To compute the risk parity portfolio, make sure all assets contribute equally to the risk. Set ${\mathit{b}}_{\mathit{i}}=\frac{1}{\mathit{n}}$ and update the objective function.

```% Update budget budget = 1/p.NumAssets*ones(p.NumAssets,1); % Update objective objFun = @(w) sum(((w.*(Sigma*w))/(w'*Sigma*w) - budget).^2);```

Solve the risk parity problem using `estimateCustomObjectivePortfolio`.

```% Risk parity portfolio with extra constraints wRP = estimateCustomObjectivePortfolio(p,objFun);```

Compare the weight allocation concentrations.

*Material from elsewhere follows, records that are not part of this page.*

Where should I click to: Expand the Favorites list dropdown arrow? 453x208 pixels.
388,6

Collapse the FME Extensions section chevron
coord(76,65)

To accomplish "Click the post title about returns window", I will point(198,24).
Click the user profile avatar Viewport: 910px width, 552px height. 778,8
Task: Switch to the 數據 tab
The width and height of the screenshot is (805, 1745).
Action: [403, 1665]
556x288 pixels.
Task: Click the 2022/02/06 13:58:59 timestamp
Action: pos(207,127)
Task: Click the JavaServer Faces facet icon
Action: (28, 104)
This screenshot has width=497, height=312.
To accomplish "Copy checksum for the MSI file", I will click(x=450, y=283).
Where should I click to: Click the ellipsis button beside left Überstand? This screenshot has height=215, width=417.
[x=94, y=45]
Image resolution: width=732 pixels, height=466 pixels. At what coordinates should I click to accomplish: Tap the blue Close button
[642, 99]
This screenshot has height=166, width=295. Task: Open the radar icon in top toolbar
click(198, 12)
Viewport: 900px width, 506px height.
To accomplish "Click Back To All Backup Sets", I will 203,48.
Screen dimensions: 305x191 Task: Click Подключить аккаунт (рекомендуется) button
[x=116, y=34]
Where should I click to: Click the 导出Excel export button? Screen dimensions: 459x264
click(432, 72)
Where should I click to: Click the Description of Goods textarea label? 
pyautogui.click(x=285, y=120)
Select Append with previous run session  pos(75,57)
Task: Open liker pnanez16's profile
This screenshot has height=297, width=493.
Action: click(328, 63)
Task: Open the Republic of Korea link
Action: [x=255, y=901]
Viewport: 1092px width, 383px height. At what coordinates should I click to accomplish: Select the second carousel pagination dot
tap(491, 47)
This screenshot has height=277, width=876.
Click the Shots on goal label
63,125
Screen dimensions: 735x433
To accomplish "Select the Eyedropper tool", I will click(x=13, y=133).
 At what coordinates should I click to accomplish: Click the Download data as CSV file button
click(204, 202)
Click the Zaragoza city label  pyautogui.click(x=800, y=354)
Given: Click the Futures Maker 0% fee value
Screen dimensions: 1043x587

```% Plot pie charts tiledlayout(1,2); % Minimum variance portfolio nexttile pie(wMinVar) title('Minimum Variance Portfolio',Position=[0,1.5]); % Risk parity portfolio nexttile pie(wRP) title('Risk Parity Portfolio',Position=[0,1.5]); % Add legend lgd = legend({'1','2','3','4'}); lgd.Layout.Tile = 'east';```

The portfolio allocation of the minimum variance portfolio sets all assets with the smallest risk to their maximum (30%). On the other hand, the risk parity allocation sets only the first two assets to 30% and the last two are more balanced. This result is a simple example of how the risk parity allocation helps to diversify a portfolio.